There are different views about the date also. The important points for fixing the date are given briefly.

(1) I-tsing, the Chinese traveler was in India in 7th C. and he referred to Astangasangraha. (2) Madhavanidana quotes from Astangahrdaya and it fixes the later limit of 7th C.AD for Astangahrdaya. (3) Kapilabala, father of Drdhabala is quoted in Astangasangraha and Astangasangraha is quoted by Varahamihira. This fixes anterior and posterior limits. (4) Astangasangraha mentions Sakas.

Madhavanidana quotes verses from Astangahrdaya and both Astangahrdaya and Madhavanidana were translated into Arabic in 8th C.AD. Varahamihira and Nityanatha, author of Rasaratnakara quote Astangahrdaya. Some opine that Astangasangraha mentions mercury for internal use and hence it is later than 8th C., when rasavada started. But mention of Astangahrdaya by Nityanatha refutes this opinion. Astangasangraha mentions Sakas at several places and Sakas ruled up to the end of 4th C.AD.

There is a very popular verse describing Vagbhata and mentioning Indu and Jejjata as his disciples but it is not accepted now based on other evidences. Jejjata was the first to quote Vagbhata. The attacks of Muslims started in 7th C. and after this the possibility of appearing such comprehensive and authoritative works in Sindhu region is remote. There are many internal evidences to show some similarities in views, social life and others mentioned in Kamasitra (400 AD.) and works of Varahamihira (6th C.AD) and Arthasastra of Kautilya. All these support to conclude that the date of Vagbhata is between 500-600 AD. The social, religious, political literary and other aspects as known from Astangasangraha also suggest that it might belong to later Gupta period.

Astangahrdaya was translated into Tibetan in 8th C.AD. Firdausul-Hikmat compiled by Ali bin Rabban al Tabari in 9th C.AD refers to Astangahrdaya. Considerable time is required for a book to become popular and get translated into Arabic and Persian. Present Edition:

The idea of translating the Sitrasthana of Astangasangraha came to me when I was working as the principal of Dharma Ayurvedic College.
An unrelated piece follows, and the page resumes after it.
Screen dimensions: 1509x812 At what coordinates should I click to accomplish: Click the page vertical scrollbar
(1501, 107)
Incidentally Sri Ashok and Sri Sunil of Chaukhambha Visvabharati asked me to undertake this work and offered to publish it. I used the following editions for the original and also for the translation.

  1. Astangasangraha induvyakhyasahita : Central Council for Research in Ayurveda and Siddha, Delhi,1991.

  2. Astangasangraha, siitrasthana with Hindi tr. by Atridev Gupta.Chaukhambha Orientalia, Varanasi, 1997.

  3. Astangasangraha sttrasthana with Sasilékha of Indu and Telugu tr. In four volumes. Telugu Academy, Hyderabad,

  4. Astangasangraha sttrasthana : English tr. by K. R. Srikanthamurthy, Chaukhambha Orientalia, Varanasi, 6th ed. 2002.

I kept before my view the students of BAMS course, to which it is prescribed as a text book. Hence detailed discussions and elaborations not required and difficult to be followed are avoided. There are very few instances where there are differences among the above and where I had to differ. My intention to have all Sanskrit words in italics could not be followed due to some difficulties. Since it is intended for students I tried to be as much nearer as possible to the original without creating confusion, though some words may be found superfluous in English. I apologize for the lacunae, if any, and any suggestions by scholars will be gratefully incorporated in the next edition.

I hope this will be helpful to the students and scholars of Ayurveda who are not conversant with Sanskrit. My sincere thanks are due to Sri Sunil and Sri Ashok for undertaking this work. I also owe my gratitude to revered Prof. P.V. Sarma, who is internationally known and highly respected for his valuable contributions to Ayurveda and his scholarship in Ayurveda, Sanskrit and History. He is always affectionate to me and sends all his publications and encouraged me to take up this and other works, which are to be published shortly and who is always a source of inspiration to me. I am also grateful to Prof. K.R. Srikanthamurthy, who is a great scholar of Ayurveda. Though I met him only two times, he is very kind to me and passes on promptly any information asked by me.